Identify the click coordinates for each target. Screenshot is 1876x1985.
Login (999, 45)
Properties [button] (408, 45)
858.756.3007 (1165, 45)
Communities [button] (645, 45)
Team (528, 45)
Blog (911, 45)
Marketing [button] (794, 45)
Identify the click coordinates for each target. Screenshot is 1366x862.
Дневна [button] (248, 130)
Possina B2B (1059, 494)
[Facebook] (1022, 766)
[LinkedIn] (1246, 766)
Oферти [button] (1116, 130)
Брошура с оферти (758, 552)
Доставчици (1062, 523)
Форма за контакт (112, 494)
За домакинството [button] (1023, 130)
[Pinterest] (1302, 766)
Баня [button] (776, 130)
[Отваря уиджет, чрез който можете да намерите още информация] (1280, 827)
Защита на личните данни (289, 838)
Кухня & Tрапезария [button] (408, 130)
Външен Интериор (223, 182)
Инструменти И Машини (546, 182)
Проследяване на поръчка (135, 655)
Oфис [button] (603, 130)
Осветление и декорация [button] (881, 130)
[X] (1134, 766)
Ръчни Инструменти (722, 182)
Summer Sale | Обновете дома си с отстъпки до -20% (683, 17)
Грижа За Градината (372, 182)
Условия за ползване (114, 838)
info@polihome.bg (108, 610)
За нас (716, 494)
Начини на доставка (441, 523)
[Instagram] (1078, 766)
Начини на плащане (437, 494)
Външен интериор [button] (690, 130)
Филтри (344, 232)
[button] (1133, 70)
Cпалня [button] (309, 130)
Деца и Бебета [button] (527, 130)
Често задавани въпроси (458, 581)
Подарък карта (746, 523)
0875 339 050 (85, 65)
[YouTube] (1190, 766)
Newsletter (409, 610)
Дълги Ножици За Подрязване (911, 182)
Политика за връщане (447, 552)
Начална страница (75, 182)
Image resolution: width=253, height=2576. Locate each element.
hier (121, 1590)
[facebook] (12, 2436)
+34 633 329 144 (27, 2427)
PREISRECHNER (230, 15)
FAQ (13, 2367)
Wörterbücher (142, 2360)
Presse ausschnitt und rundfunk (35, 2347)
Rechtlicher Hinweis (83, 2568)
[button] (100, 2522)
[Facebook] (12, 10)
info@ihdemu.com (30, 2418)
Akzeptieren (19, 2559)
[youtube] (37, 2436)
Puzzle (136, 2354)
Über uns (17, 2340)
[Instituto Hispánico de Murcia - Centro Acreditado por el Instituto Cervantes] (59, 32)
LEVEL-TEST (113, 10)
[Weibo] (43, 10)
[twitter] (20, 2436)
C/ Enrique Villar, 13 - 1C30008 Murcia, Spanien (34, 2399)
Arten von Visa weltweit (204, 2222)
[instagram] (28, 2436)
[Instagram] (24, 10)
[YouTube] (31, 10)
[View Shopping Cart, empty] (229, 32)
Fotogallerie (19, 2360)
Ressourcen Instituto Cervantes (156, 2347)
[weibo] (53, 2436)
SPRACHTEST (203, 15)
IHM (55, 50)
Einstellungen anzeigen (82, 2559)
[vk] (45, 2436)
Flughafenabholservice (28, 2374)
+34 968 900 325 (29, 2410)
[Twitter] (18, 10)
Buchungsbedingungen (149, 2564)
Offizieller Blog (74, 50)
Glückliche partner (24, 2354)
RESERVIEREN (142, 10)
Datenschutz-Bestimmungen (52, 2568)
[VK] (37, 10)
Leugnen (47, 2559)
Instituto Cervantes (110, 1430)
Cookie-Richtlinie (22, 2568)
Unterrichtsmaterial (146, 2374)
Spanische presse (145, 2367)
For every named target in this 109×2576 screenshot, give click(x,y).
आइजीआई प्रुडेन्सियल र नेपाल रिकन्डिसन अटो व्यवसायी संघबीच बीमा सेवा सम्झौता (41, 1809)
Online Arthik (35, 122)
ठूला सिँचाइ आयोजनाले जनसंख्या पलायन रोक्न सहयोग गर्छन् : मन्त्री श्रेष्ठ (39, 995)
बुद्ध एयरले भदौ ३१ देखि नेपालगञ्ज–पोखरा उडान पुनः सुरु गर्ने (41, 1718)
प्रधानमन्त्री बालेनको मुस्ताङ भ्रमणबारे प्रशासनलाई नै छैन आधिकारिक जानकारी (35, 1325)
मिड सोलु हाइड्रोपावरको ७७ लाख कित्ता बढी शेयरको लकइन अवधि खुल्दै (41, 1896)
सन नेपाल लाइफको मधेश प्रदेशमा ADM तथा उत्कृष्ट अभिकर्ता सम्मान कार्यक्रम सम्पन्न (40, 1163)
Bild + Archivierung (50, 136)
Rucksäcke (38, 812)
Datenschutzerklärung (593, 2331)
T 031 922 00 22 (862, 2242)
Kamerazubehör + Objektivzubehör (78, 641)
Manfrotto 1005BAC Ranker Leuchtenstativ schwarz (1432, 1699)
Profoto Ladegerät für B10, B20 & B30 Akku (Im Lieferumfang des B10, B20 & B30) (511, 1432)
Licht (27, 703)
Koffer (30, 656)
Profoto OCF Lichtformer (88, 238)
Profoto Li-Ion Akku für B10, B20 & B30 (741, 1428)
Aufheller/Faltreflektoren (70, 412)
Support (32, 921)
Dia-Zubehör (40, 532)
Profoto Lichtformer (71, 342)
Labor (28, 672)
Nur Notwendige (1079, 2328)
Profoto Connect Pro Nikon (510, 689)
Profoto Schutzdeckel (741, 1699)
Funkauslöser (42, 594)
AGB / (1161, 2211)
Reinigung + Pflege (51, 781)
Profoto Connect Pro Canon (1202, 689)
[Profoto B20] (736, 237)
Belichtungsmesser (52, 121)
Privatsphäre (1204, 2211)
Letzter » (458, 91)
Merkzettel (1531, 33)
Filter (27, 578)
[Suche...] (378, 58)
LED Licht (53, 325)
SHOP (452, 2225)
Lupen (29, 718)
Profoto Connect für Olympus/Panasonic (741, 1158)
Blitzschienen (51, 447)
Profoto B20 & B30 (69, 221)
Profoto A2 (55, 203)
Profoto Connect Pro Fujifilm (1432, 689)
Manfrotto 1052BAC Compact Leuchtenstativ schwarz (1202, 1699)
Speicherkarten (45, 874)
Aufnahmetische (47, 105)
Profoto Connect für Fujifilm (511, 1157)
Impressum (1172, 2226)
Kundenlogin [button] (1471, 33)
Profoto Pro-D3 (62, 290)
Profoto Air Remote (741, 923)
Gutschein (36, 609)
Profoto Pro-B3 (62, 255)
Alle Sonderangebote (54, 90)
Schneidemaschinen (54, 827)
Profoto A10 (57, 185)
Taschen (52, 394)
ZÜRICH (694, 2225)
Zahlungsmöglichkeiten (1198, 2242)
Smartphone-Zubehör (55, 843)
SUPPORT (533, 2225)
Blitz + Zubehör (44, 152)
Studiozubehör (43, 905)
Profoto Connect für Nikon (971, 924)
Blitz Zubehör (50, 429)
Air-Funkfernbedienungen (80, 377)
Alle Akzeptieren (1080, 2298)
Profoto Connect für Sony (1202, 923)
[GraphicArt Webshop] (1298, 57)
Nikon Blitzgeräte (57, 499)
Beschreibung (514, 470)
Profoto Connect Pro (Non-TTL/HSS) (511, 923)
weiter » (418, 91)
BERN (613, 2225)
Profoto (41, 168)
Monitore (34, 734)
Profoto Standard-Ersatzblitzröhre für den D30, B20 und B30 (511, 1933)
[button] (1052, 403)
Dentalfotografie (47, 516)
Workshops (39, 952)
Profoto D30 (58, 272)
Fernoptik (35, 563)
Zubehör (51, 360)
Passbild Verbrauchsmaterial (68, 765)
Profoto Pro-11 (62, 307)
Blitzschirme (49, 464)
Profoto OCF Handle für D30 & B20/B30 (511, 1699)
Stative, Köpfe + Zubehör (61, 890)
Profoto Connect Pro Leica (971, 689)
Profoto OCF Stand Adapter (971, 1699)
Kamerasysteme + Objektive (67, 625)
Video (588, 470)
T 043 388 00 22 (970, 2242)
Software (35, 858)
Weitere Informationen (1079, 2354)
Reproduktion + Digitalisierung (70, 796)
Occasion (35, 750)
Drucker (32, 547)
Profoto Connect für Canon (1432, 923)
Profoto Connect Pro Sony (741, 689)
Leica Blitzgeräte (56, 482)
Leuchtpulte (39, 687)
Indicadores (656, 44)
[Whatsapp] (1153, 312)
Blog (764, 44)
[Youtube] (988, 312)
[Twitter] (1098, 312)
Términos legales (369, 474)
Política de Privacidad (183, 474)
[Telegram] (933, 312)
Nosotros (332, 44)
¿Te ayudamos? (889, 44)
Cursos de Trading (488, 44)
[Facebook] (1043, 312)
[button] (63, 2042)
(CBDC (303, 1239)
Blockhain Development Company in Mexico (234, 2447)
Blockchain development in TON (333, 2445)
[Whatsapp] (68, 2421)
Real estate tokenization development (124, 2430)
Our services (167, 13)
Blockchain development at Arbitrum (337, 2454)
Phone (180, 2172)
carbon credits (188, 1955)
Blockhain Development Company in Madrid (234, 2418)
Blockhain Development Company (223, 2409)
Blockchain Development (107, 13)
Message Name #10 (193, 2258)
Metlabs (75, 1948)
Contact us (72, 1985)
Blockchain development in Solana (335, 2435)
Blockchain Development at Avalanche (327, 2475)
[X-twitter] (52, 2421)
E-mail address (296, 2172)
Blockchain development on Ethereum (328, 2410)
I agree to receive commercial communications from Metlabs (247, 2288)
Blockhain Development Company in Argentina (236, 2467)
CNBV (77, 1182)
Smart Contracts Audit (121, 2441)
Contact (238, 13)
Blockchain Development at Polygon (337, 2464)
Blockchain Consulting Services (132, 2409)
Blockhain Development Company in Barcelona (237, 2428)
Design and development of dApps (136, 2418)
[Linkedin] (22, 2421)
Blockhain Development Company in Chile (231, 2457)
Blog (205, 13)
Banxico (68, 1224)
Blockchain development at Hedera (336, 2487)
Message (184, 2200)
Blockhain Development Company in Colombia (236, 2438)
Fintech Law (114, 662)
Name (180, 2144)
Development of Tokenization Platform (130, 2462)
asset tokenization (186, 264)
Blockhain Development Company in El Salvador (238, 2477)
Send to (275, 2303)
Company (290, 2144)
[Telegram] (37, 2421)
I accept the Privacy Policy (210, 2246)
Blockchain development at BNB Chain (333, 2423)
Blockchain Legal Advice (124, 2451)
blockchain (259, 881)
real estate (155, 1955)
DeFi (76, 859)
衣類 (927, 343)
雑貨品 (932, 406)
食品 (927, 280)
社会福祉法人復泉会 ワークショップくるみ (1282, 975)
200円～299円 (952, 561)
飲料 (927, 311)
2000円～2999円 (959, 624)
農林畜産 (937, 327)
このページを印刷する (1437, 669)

————————

_Task instructions_
Pull every line containing "Blitzgeräte" from the entries above and copy it.

_Result for this task_
Nikon Blitzgeräte (57, 499)
Leica Blitzgeräte (56, 482)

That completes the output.